DataStax Enterprise Ruby Driver

NOTE: The DataStax Enterprise Ruby Driver can be used solely with DataStax Enterprise. Please consult the license.

This is the documentation for the DataStax Enterprise Ruby Driver for DSE. This driver is built on top of the DataStax Ruby driver for Apache Cassandra and enhanced for the adaptive data management and mixed workload capabilities provided by DSE. Therefore a lot of the underlying concepts are the same and to keep this documentation focused we will be linking to the relevant sections of the DataStax Ruby driver for Apache Cassandra documentation where necessary.

Within a script or irb, you can determine the exact versions of the dse and core drivers by accessing the VERSION constant of the appropriate module:

require 'dse'

puts "Dse Driver Version: #{Dse::VERSION}"
puts "Cassandra Driver Version: #{Cassandra::VERSION}"

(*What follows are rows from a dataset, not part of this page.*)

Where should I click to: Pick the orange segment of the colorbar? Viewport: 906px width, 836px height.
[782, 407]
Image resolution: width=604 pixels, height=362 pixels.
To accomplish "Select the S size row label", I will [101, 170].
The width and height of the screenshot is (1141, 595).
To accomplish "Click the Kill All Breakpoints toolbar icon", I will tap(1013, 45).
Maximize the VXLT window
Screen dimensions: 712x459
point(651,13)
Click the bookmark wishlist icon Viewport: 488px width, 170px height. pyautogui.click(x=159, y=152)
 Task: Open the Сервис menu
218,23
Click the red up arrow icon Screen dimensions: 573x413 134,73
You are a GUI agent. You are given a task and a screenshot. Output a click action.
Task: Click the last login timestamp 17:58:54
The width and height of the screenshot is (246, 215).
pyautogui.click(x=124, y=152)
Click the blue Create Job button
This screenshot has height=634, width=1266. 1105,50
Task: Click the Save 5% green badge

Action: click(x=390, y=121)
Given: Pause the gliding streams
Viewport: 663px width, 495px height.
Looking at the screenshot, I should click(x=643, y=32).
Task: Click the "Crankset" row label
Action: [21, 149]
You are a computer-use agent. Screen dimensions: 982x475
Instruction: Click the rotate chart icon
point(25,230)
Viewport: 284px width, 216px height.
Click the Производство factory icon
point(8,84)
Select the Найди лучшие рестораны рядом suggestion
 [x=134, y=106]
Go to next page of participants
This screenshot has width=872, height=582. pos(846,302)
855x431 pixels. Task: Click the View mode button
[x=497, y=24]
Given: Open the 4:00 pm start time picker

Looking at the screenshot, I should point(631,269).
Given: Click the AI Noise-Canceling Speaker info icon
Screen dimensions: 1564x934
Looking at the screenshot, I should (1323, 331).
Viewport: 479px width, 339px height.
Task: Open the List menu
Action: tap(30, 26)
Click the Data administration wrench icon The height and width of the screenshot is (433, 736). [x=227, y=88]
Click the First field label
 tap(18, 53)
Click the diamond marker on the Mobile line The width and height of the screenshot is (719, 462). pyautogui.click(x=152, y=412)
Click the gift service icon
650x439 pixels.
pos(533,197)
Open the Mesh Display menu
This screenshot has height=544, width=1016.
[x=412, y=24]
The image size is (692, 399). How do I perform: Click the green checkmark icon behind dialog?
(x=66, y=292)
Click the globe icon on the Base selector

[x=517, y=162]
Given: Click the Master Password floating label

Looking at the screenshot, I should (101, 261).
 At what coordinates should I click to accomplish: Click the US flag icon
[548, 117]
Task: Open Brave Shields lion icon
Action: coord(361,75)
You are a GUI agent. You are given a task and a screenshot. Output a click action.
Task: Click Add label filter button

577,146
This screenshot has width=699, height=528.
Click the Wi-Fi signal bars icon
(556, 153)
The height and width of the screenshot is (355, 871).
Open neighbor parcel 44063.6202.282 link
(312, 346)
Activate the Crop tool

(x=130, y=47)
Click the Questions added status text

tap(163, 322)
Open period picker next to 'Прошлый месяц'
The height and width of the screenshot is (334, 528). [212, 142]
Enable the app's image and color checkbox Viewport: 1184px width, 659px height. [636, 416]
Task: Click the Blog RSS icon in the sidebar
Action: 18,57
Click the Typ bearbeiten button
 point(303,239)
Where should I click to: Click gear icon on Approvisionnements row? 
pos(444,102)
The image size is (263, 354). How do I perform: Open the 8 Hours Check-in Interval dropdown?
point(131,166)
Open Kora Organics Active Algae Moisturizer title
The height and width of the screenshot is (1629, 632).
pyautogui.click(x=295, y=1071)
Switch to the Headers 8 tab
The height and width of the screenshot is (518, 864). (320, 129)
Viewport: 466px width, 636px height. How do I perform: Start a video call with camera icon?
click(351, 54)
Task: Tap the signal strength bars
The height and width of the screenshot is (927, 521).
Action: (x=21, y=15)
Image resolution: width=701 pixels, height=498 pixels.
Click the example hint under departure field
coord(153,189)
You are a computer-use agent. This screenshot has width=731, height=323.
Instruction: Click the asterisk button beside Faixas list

This driver exposes the following features of DSE 5.0:

Graph
Authentication with nodes running DSE
Geospatial types

Installation

The driver is named dse-driver on rubygems.org and can easily be installed with Bundler or the gem program. It will download the appropriate Cassandra driver as well.

Upgrade

The driver is intended to have the same look and feel as the core driver to make upgrading from the core driver trivial. The only change is to replace references to the Cassandra module with Dse when creating the cluster object:

require 'dse'

# This returns a Dse::Cluster instance
cluster = Dse.cluster

# This returns a Dse::Session instance
session = cluster.connect
rs = session.execute('select * from system.local')

Compatibility

Although this driver exposes new features introduced in DSE 5.0, it is fully compatible and supported for use with previous versions of DSE.

Graph

The DSE Graph service processes graph queries written in the Gremlin language. Session#execute_graph and Session#execute_graph_async are responsible for transmitting graph queries to DSE graph. The response is a graph result set, which may contain domain object representations of graph objects.

Any script using the DSE driver to execute graph queries will begin like this:

require 'dse'

# Connect to DSE and create a session whose graph queries will be tied to the graph
# named 'mygraph' by default. See the documentation for Dse::Graph::Options for all
# supported graph options.
cluster = Dse.cluster(graph_name: 'mygraph')
session = cluster.connect

The DSE driver is a wrapper around the core Cassandra driver, so any valid options to the core driver are valid in the DSE driver as well.

To execute system query statements (to create a graph for example), do not specify a graph name to bind to when connecting. This is illegal in DSE graph.

Vertices

Vertices in DSE Graph have properties. A property may have multiple values. This is represented as an array when manipulating a Vertex object. A property value may also have properties of their own (known as meta-properties). These meta-properties are simple key-value pairs of strings; they do not nest.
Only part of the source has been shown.